What to Document -- Datasets and Web APIs

A dataset is an identifiable collection of structured data objects unified by some criteria (authorship, subject, scope, spatial, or temporal extent...). A catalog is a collection of descriptions of datasets; each description is a metadata record. The intention of a data catalog is to facilitate data access by users who are first interested in a particular kind of data, and upon finding a fit-for-purpose dataset, will next want to know how to get the data.

A Web API (Application Programming Interface) allows computer programs to dynamically query a dataset using the World Wide Web. For example, a dataset of farmers markets may be made available for download as a single file (e.g. a CSV), or may be made available to developers through a Web API, such that a computer program could use a ZIP Code to retrieve a list of farmers markets in the ZIP Code area.

The catalog file for each agency should list all of the agency's datasets that can be made public, regardless of whether they are distributed by a file download or through a Web API. The Endpoint data element is used to indicate which datasets offer Web APIs (see below for more information on Common Core and Extended metadata elements).

Metadata File Format -- JSON

The Implementation Guidance available as a part of Project Open Data describes Agency requirements for the development of metadata as per the Open Data Policy. A quick primer on the file format involved:

JSON is a lightweight data-exchange format that is very easy to read, parse, and generate. Based on a subset of the JavaScript programming language, JSON is a text format that is optimized for data interchange. JSON is built on two structures: (1) a collection of name/value pairs; and (2) an ordered list of values.

Where optional fields are included in a catalog file but are unpopulated, they may be represented by a null value. They should not be represented by an empty string ("").

- **Task requirements**:
Name each criterion that the excerpt on datasets and Web APIs gives as a way of unifying the data objects in a dataset. These records are drawn from a source unrelated to the text.

(Dataset items)

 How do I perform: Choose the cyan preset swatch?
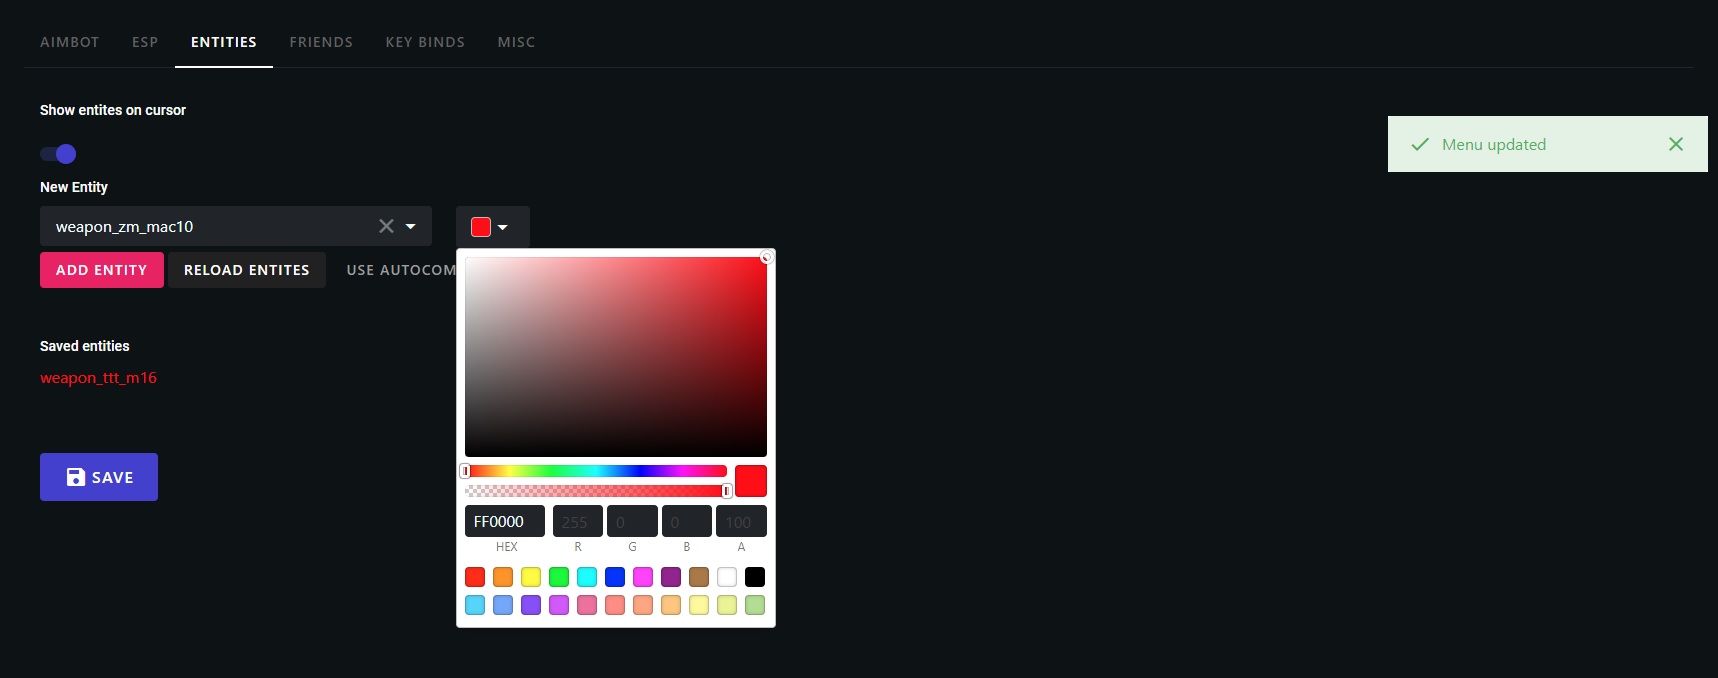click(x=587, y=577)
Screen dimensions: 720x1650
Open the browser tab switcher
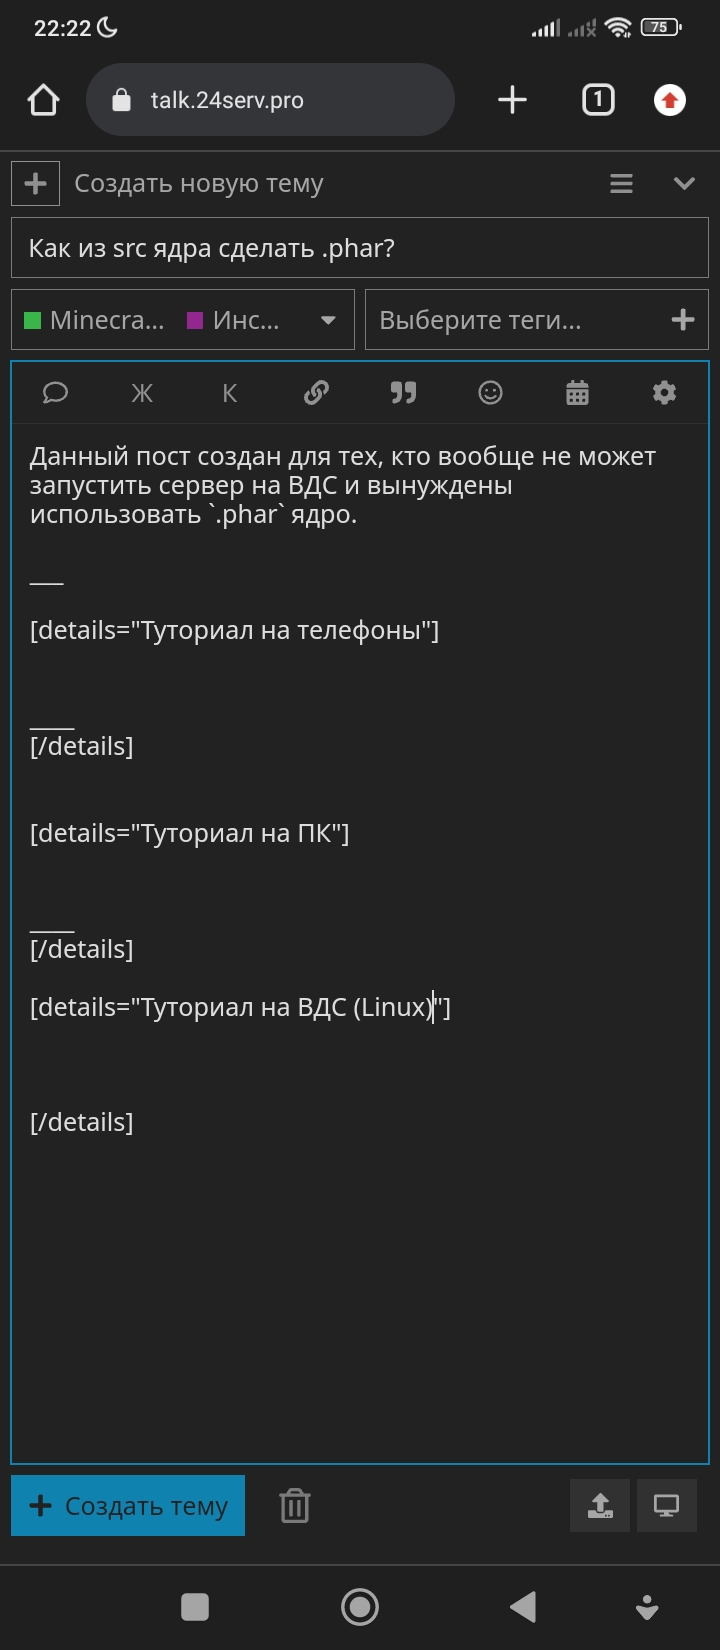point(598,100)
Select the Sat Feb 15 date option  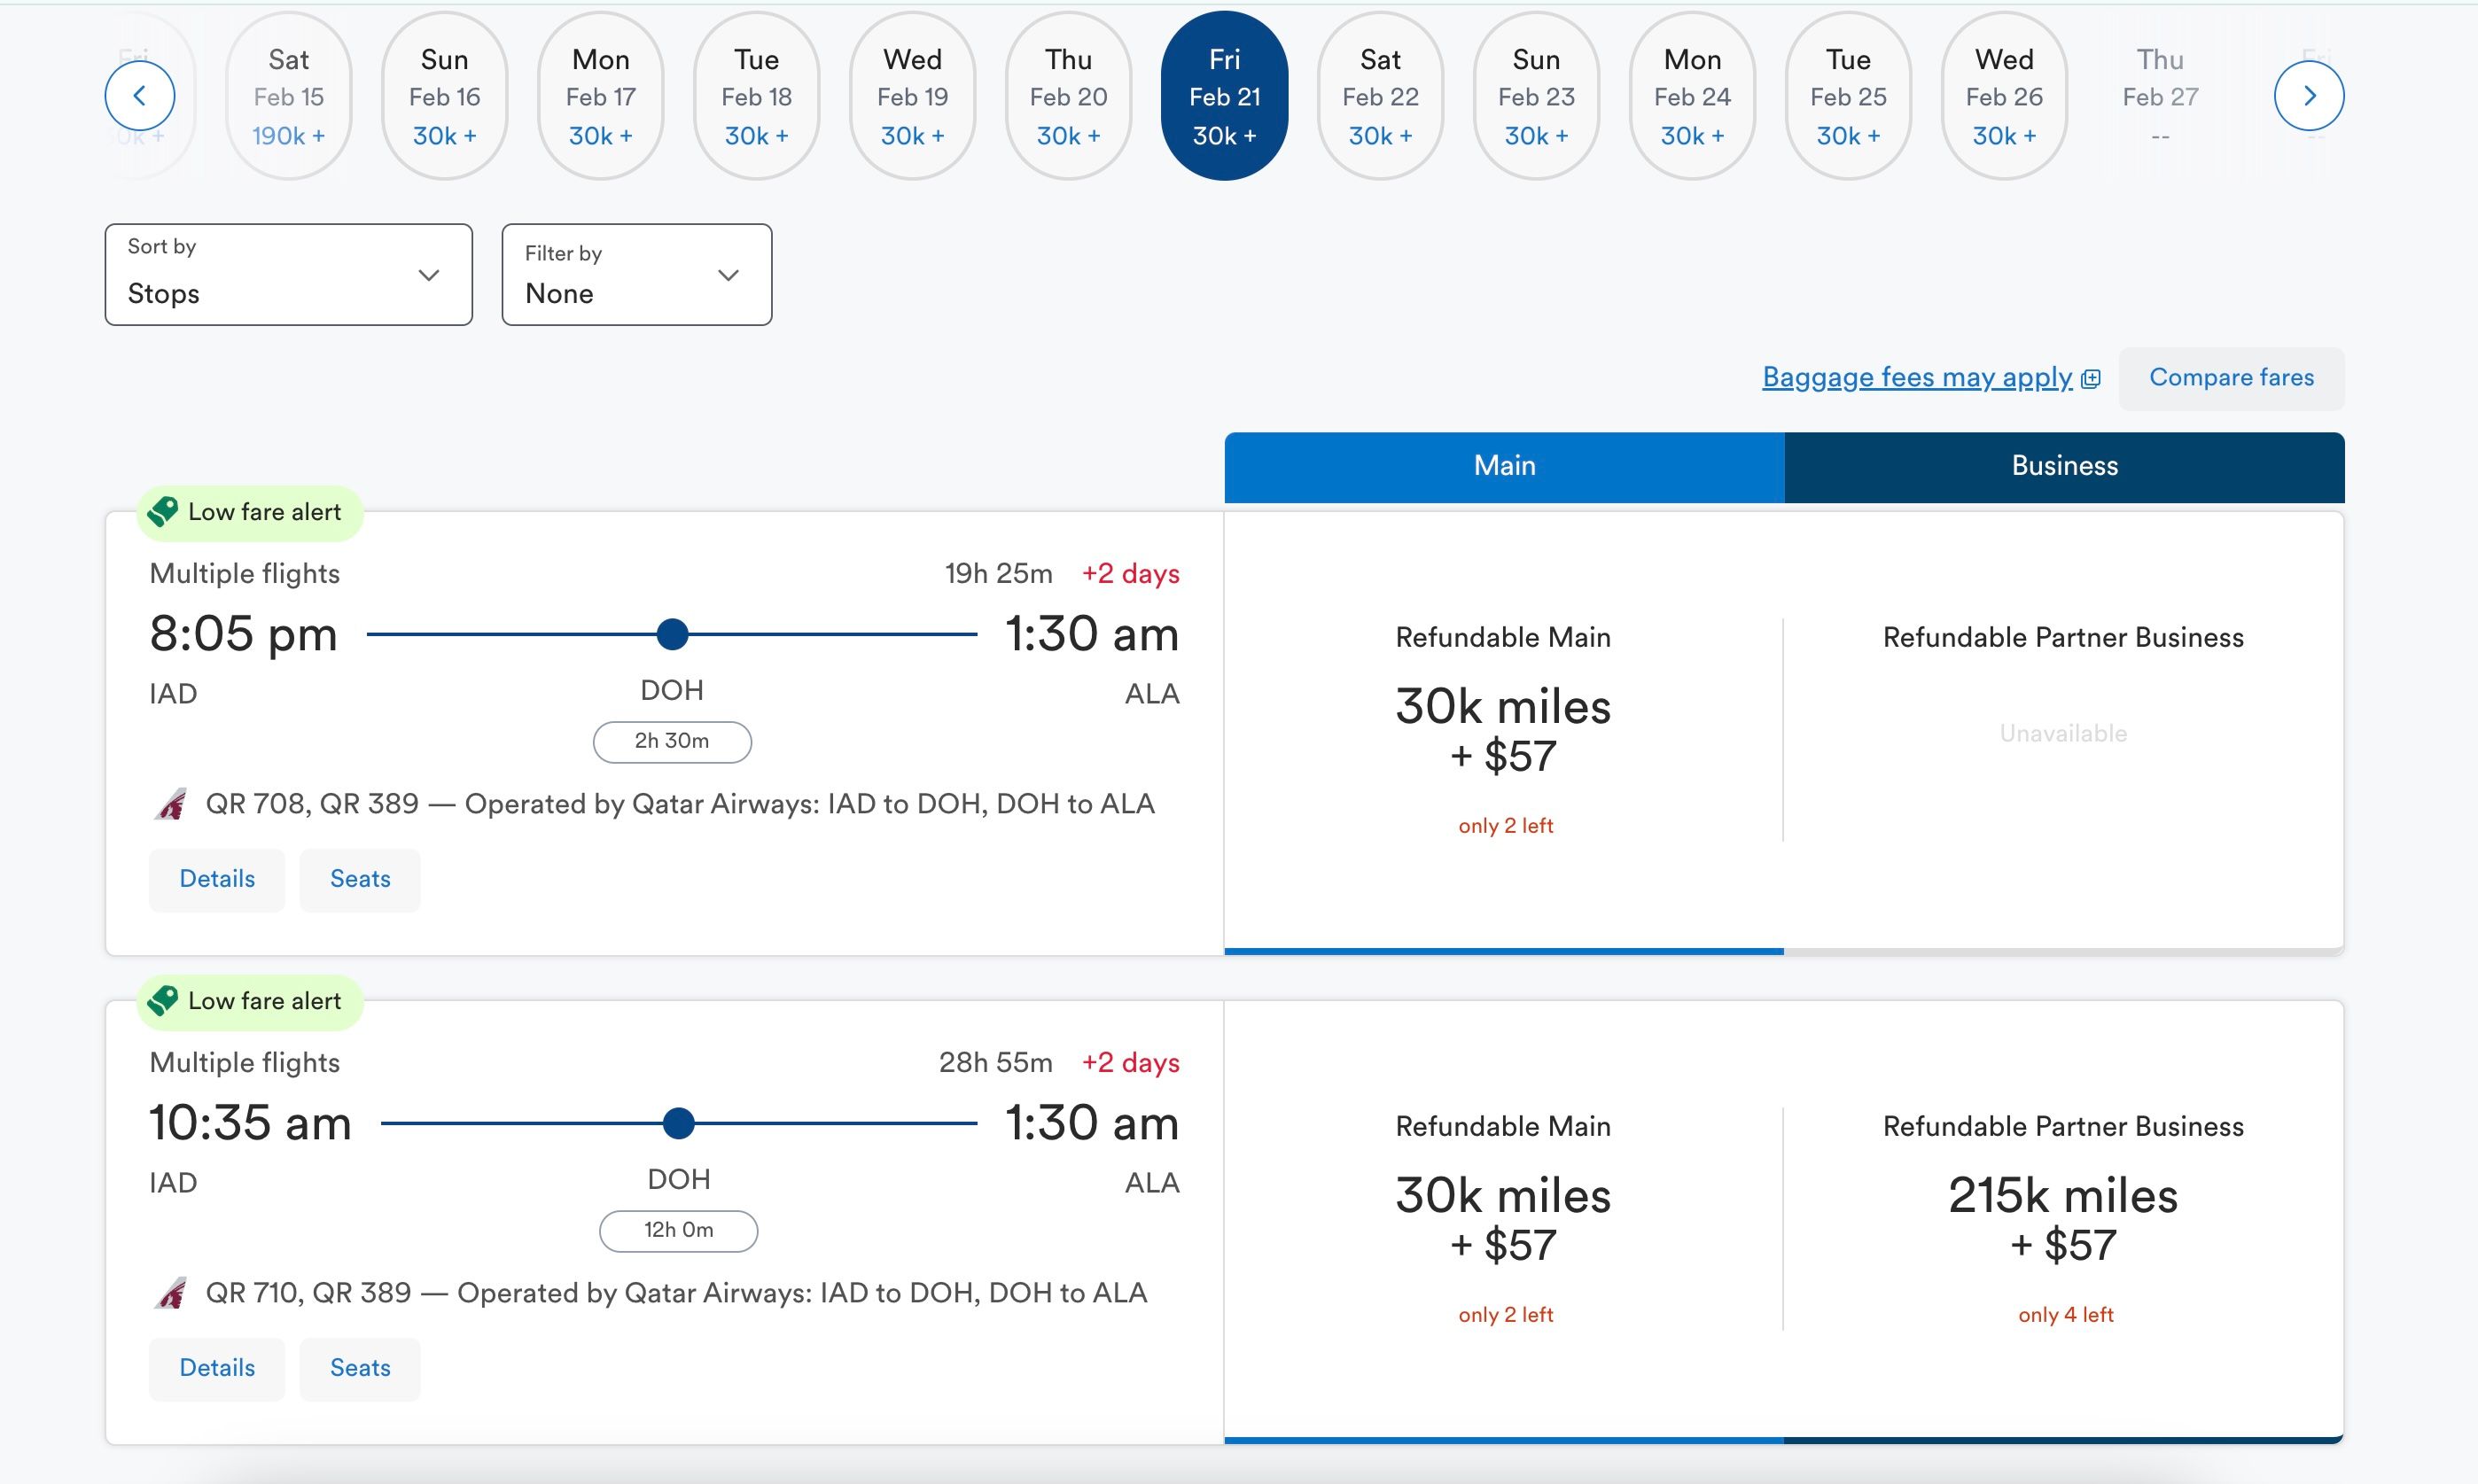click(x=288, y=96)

- **Output for this task**:
Authorship, subject, scope, spatial extent, temporal extent